Contrary to the refrain in Julia Moskin’s glass-half-full piece, A Change in the Kitchen, I still do believe that gender issues matter in the professional kitchen. (I also think she may have left out a question mark in her title.)

I’m well aware that this might not raise my standings on the popularity scale. I’ve already concluded that a few women find my questions unbecoming and would rather I sit down and make nice. Don’t get me wrong, I want to be grateful but I’m worried that the conclusions drawn are rushed.

It’s not the first time I’ve read a young woman repeating that gender is a non-issue in the contemporary professional kitchen. Stephanie Prida, pastry chef at the California restaurant Manresa, did it first in issue nine of Lucky Peach.[1] Both essays made me pause. If it doesn’t matter, is the issue dead or tired? Is it another case of social justice receiving an apathetic response? Is it a form of gender rejection, a means by which women sanction the status quo? Is it meant to stifle and shame naysayers like myself? Have we reached the nirvana of a problem solved?

Or is it, as Christine Muhlke suggests in her Lucky Peach piece, something new?[2] Is the professional kitchen “having a feminist moment” as Kerry Diamond of Cherry Bombe suggests? Are young woman looking to reframe the issue of gender? Do they just want to get on with the business of promoting their own needs, hedging their bets that in the end all will be served? Is the young industry moving and changing in ways that I’m too old to recognize?

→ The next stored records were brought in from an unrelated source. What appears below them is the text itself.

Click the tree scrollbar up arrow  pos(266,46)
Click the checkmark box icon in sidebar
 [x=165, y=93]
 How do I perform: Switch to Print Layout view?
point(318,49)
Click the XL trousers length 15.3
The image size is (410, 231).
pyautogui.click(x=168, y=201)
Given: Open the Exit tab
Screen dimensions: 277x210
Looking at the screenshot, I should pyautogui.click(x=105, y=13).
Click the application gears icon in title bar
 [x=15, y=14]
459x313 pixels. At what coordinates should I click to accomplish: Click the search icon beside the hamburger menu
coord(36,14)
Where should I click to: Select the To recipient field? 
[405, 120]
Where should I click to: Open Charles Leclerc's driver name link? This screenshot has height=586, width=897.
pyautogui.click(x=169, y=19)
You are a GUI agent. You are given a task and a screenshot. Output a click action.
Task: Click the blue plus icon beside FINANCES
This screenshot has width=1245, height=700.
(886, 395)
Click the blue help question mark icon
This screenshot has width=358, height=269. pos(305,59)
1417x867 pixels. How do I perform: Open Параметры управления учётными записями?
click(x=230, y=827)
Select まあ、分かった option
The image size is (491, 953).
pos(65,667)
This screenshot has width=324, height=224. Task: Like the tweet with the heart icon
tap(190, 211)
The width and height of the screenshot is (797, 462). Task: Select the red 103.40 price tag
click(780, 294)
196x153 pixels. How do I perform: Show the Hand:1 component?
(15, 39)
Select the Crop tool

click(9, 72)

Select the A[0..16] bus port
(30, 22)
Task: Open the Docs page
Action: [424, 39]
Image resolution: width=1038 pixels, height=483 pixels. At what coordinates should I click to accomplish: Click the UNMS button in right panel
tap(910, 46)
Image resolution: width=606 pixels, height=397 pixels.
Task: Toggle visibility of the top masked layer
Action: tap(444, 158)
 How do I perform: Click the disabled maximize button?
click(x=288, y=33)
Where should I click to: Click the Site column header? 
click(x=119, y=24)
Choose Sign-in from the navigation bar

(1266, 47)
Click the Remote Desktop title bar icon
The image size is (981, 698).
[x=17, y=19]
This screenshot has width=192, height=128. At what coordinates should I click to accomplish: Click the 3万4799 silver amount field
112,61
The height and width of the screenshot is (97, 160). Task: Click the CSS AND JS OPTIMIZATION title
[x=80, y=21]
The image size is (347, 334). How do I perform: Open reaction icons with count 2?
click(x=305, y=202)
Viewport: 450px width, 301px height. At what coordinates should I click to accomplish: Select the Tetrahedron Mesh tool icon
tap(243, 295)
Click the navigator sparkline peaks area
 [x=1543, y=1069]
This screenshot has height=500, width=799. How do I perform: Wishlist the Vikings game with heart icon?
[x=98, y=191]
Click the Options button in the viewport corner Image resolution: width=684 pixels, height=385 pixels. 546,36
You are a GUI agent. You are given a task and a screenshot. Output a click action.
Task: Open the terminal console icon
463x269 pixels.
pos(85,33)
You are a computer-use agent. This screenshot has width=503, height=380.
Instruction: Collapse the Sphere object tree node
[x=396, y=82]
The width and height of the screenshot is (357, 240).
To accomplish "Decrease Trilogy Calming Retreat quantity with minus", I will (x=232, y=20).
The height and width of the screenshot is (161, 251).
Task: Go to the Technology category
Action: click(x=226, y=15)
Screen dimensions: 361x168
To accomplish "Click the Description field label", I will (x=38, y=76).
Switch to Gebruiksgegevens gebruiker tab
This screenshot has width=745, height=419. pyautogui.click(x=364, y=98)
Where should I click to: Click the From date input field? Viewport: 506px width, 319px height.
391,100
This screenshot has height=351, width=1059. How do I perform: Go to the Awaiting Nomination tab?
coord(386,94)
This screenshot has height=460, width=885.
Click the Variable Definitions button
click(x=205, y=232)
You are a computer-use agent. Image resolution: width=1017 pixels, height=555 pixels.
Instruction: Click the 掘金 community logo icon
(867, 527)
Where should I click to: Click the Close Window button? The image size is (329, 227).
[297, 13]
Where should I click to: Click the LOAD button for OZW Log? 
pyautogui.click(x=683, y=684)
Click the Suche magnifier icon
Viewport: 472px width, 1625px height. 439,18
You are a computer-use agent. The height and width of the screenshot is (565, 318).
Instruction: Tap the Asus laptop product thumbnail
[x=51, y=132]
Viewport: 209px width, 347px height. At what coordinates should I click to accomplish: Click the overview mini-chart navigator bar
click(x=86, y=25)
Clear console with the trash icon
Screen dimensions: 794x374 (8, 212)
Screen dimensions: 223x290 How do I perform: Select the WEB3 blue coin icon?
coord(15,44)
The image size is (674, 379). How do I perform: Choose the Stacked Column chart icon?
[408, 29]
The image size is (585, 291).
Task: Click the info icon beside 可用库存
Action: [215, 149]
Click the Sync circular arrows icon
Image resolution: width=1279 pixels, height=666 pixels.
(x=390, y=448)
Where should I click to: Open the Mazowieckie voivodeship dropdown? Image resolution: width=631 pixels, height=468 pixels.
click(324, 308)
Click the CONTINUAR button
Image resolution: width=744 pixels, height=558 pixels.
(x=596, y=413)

What I’m certain of is that it still matters for me. And I’m not alone. This past summer the British chef Margot Henderson asked our industry’s leading thinkers and innovators gathered at the MAD 3 conference in Copenhagen: “Where are all the women chefs?”[3]

There’s an advantage to being a female chef in my 50's. I have the long view, am currently not engaged in the taxing activity of advancing a young career, and am old enough to question authority and worry little about the consequences.

There’s something deeply personal going on as well. I never made it to the position of executive chef. I opted out. I was “the power behind the throne.” I beat a retreat to the pink ghetto where conditions were improving as a result of critical mass. It was my professional DNF (did not finish) and I regret not possessing the courage and fortitude to make that final push.

In 2010/11 I undertook research to determine if gender played a role in the career expectations of culinary students. An important initial step in the process was defining context. We narrowed the survey to include only students enrolled in culinary programs, knowing that female friendly corners of the industry—pastry, event planning, public relations—would seriously skew our results and obscure our view into the kitchen.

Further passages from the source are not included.